Southern Research Institute’s new building sets incubator to boost revenue

BIRMINGHAM, Alabama — The construction of a new, $4.6 million engineering building by Southern Research Institute signals a change in emphasis at the nonprofit’s engineering and defense contracting arm, the head of the division says.

About a third of the new building and its laboratories will be used as an incubator for spinoff businesses as the company moves to boost the amount of revenue it gets from the intellectual property it develops, said Mike Johns, vice president for the division.

Intellectual property revenue now represents a small minority of total revenue at the engineering division, which this year is expected to reach about $32 million, he said.

While Southern Research is best known for drug development, the engineering division develops technology for utility companies, the military, NASA, the U.S. Department of Energy and aerospace companies, among others.

Foundation work recently began for the new building, which will be built adjacent to the existing engineering research facility at 757 Tom Martin Drive, just off Lakeshore Drive in Birmingham. The new 18,000 square-foot building will sit on 44 pilings that go as deep as 56 feet to support a “large structures lab” where scientists and engineers will test everything from satellite hardware to utility poles. The lab will be large enough to accommodate large sections of aircraft, an unusual feature for labs outside of university settings.

“This is going to allow us to keep expanding at the rate we’re expanding now,” Johns said. “We’ve pushed the boundaries of this (existing) building. Right now, if I were to hire a top level person, I’d have to put them in a cubicle.”

Unlike the well-known drug division, which operates from a very visible Southside campus, the engineering division has escaped the notice of many because of its location and the nature of its work, Johns said.

Much of the division’s business is sensitive work on military contracts, including the development of sensors mounted on aircraft. That work has its roots in the 2003 Columbia space shuttle disaster.

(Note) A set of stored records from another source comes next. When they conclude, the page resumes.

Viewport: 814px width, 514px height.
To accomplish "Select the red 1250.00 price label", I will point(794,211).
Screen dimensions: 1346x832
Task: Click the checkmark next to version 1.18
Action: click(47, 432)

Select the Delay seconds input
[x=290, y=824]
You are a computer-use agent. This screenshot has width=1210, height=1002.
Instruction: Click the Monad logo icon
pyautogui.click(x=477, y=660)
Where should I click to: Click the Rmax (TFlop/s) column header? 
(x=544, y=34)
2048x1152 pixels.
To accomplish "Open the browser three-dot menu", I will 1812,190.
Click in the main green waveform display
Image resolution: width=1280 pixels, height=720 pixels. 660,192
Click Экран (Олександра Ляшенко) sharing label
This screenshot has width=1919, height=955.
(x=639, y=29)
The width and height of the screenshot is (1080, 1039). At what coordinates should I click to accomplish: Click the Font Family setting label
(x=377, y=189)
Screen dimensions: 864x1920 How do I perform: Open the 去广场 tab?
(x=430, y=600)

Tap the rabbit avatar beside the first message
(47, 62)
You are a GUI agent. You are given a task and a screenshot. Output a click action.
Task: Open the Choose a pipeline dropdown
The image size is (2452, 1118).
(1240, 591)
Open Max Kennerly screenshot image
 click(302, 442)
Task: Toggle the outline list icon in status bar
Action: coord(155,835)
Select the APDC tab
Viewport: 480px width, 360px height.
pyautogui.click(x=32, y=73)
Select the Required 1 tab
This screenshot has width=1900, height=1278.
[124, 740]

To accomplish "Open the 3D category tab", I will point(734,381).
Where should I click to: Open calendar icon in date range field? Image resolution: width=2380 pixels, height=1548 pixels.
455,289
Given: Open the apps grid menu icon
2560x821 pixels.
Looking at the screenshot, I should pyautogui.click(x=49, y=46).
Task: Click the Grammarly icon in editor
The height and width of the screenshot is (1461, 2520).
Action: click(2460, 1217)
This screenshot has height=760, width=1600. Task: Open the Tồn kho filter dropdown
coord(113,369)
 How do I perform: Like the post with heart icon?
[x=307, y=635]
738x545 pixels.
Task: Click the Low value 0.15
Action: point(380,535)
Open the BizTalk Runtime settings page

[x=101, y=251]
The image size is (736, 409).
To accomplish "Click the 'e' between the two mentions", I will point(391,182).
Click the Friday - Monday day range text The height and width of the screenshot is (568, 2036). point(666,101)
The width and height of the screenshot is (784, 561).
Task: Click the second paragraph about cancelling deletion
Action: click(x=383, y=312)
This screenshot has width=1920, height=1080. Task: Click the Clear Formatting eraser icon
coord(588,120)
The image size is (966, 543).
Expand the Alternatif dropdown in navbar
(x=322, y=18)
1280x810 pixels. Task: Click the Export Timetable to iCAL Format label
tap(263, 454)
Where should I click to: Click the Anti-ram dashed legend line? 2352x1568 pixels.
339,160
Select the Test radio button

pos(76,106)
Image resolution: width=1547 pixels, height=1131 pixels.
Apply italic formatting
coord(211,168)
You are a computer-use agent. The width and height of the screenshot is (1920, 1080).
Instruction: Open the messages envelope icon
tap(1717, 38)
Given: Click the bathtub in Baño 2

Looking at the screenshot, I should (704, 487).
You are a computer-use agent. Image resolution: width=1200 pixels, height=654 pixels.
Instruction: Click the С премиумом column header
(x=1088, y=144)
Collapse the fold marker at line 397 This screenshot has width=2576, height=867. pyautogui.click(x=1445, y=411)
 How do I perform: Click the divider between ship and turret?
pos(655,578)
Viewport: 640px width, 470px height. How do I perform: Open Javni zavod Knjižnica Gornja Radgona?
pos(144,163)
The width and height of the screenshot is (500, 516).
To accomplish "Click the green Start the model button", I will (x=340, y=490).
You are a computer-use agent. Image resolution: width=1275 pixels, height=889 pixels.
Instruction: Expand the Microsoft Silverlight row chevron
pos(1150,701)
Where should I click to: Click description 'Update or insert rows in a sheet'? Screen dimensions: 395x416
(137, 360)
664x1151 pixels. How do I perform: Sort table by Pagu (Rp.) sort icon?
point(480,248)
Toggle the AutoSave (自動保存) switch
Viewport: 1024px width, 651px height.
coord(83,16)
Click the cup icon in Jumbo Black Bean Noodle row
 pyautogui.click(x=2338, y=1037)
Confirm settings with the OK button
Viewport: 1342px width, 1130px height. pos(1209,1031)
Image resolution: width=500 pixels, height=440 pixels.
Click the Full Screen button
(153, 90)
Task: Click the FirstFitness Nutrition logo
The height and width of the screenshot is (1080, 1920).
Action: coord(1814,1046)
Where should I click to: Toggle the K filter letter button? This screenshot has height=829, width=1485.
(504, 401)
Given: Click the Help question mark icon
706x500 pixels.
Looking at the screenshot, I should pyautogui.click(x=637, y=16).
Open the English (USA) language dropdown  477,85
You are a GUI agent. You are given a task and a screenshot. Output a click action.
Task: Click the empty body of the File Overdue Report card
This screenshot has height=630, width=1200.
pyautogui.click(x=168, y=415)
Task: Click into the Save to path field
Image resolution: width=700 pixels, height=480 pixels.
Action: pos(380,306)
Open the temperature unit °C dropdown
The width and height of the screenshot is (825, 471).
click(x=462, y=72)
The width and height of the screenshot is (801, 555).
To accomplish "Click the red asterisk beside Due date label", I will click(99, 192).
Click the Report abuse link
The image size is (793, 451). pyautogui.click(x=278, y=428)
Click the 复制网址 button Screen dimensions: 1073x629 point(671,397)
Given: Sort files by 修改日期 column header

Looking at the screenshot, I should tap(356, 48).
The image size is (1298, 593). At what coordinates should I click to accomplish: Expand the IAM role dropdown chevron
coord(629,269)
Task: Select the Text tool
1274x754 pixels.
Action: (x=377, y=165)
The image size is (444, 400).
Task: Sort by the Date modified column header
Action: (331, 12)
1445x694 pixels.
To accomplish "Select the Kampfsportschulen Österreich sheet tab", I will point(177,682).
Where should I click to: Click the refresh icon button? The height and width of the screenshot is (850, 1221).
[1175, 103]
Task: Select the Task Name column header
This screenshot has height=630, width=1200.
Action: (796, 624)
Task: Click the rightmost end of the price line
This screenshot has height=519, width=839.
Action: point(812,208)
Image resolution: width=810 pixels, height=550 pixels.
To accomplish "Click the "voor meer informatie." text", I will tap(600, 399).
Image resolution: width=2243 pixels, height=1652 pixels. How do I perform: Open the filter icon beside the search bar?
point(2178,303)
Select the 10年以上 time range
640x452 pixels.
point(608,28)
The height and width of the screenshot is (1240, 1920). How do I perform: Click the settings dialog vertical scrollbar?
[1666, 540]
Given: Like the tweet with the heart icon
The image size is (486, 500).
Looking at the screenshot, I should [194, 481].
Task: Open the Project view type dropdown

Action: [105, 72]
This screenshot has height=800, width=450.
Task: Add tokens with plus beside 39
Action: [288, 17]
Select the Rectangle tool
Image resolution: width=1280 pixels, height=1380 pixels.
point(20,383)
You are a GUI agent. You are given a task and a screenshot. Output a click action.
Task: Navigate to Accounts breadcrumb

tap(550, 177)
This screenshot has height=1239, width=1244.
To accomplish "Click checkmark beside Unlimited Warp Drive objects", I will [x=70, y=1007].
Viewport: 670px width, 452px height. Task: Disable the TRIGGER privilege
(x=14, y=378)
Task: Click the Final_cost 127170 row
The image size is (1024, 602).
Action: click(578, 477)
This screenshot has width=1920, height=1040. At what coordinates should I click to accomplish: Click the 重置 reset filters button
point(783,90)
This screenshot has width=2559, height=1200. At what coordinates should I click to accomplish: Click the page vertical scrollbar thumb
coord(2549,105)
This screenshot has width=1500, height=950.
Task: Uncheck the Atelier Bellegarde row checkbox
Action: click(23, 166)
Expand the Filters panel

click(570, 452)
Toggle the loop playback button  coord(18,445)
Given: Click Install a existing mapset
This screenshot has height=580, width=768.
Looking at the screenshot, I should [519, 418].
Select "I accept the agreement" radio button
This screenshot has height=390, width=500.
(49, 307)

The Columbia was destroyed on re-entry because of damage to a wing caused by a piece of insulating foam that broke away from the craft on launch. Southern Research helped NASA develop imagery equipment that was placed on an airplane and used to look for similar damage during the ascent of the shuttle Discovery when launches were resumed two years later, Johns said.

The institute also is working on development of heat-resistant materials that likely will be used on the next-generation spacecraft that ultimately will replace the shuttle, he said.

The engineering division sits on a spacious, tree-lined 52-acre campus that leaves room for considerable growth, and plans call for the construction of a third building in five years should revenue meet expectations of 10 percent annual growth. The division now employs about 130 of Southern Research’s total workforce of 530, which is scattered among facilities in Alabama, North Carolina, Maryland and Louisiana.

As a nonprofit, the institute relies in part on grants and charitable contributions, Johns said, but in part because of hard economic times also intends to better capitalize on the intellectual property that results from its research.

“We’ve done that very well over the years on the drug development side,” he said.